Division of Bioinformatics, Medical Institute of Bioregulation, Kyushu University, Fukuoka, 812-8582, Japan.
Sci Rep. 2023 May 10;13(1):7593. doi: 10.1038/s41598-023-34452-w.
Recent studies have shown that some silent mutations can be harmful to various processes. In this study, we performed a comprehensive in silico analysis to elucidate the effects of silent mutations on cancer pathogenesis using exome sequencing data derived from the Cancer Genome Atlas. We focused on the codon optimality scores of silent mutations, which were defined as the difference between the optimality of synonymous codons, calculated using the codon usage table. The relationship between cancer evolution and silent mutations showed that the codon optimality score of the mutations that occurred later in carcinogenesis was significantly higher than of those that occurred earlier.

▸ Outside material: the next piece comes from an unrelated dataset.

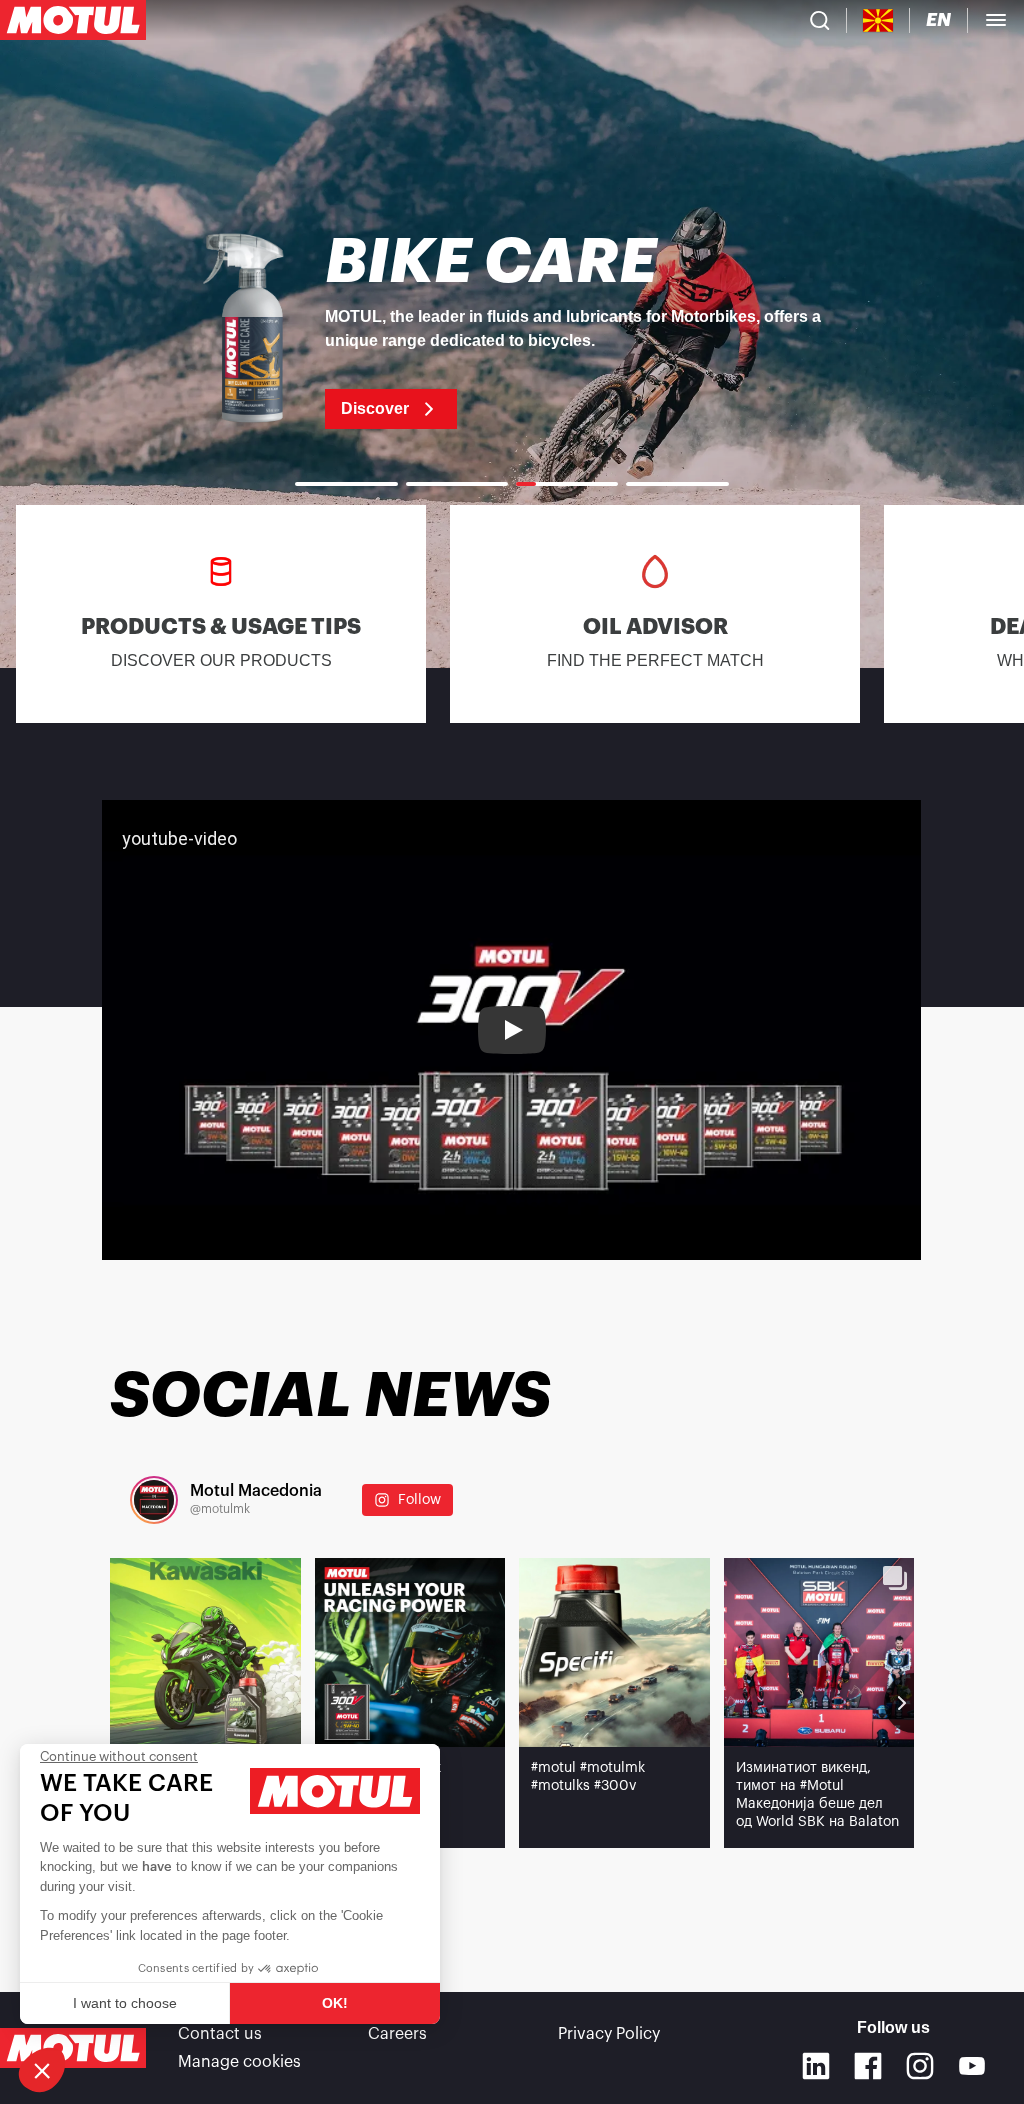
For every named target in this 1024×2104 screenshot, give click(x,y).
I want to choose (125, 2003)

In addition, mutations with higher scores were enriched in genes involved in the cell cycle and cell division, while those with lower scores were enriched in genes involved in apoptosis and cellular senescence. Our results demonstrate that some silent mutations can be involved in cancer pathogenesis.

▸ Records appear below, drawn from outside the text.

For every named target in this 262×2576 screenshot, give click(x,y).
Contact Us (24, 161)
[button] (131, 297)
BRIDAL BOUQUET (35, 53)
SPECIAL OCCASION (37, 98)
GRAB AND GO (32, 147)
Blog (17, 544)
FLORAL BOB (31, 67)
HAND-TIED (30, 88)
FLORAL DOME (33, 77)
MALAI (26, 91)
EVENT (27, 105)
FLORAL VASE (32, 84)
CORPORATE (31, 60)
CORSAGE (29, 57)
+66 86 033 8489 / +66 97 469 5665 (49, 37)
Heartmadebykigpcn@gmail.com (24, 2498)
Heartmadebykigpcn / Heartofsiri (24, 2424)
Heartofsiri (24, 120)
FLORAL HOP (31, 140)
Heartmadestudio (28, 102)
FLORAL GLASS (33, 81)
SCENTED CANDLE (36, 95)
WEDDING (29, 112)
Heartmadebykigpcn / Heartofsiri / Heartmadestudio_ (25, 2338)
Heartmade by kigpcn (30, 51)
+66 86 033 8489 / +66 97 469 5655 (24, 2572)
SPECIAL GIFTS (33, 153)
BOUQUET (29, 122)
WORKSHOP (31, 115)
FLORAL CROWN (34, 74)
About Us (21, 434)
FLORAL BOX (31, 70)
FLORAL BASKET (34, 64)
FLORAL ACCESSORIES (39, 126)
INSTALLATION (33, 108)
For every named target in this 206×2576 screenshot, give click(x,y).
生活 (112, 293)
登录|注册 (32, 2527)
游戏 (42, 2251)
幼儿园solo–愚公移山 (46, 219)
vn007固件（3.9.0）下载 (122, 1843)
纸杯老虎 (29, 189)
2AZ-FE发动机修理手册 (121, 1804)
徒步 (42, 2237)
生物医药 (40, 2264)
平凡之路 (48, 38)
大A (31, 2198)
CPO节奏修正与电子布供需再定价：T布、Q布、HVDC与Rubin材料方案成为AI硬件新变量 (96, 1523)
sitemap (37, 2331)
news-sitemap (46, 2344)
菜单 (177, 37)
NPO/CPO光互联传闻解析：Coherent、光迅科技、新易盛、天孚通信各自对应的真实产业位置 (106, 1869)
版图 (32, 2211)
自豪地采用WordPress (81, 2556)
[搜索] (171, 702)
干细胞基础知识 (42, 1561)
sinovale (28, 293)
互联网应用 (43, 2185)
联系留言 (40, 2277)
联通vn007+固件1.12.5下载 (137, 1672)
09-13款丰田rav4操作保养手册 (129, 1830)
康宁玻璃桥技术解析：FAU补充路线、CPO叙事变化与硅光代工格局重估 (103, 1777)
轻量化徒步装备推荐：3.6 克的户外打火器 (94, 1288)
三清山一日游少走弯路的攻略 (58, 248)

最近的研究表明,一些沉默突变可能对各种过程有害。在这项研究中,我们使用癌症基因组图谱(Cancer Genome Atlas)中衍生的外显子组测序数据,进行了全面的计算机分析,以阐明沉默突变对癌症发病机制的影响。我们专注于沉默突变的密码子优化评分,该评分定义为使用密码子使用表计算的同义密码子优化度的差异。癌症进化与沉默突变之间的关系表明,在致癌发生过程中发生较晚的突变的密码子优化评分明显高于发生较早的突变。此外,得分较高的突变在参与细胞周期和细胞分裂的基因中富集,而得分较低的突变在参与细胞凋亡和细胞衰老的基因中富集。我们的研究结果表明,一些沉默突变可能参与癌症的发病机制。